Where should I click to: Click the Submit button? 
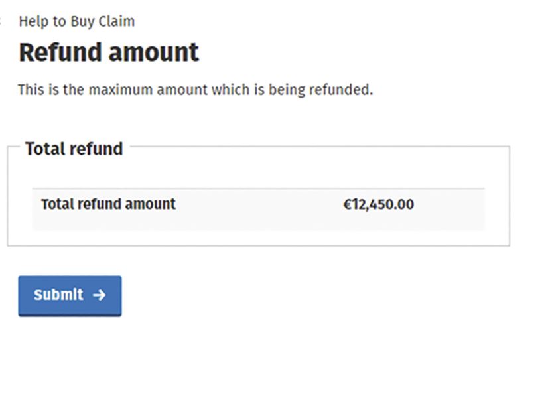coord(69,295)
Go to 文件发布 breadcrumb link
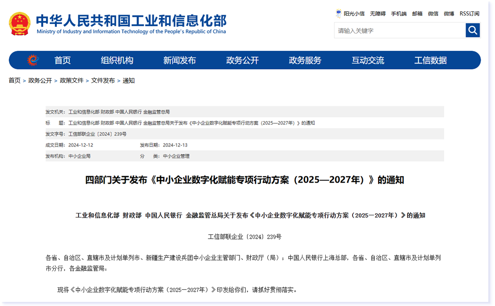The width and height of the screenshot is (495, 306). [x=103, y=80]
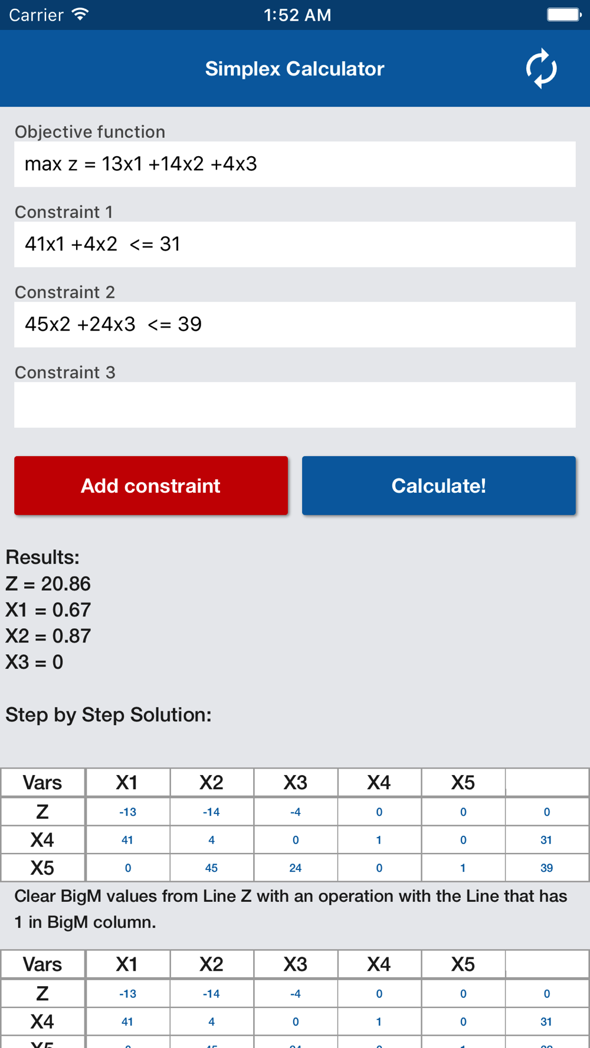Tap the clock in the status bar
590x1048 pixels.
coord(297,15)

++++++++++++++++++++

TO BE DONE: Write out every item above word for word, leaving out the pictures.

FINISHED ANSWER:
Where should I click to: Click the Submit button? 
coord(69,295)
Go to 文件发布 breadcrumb link
The width and height of the screenshot is (495, 306). [x=103, y=80]
Tap the clock in the status bar
590x1048 pixels.
coord(297,15)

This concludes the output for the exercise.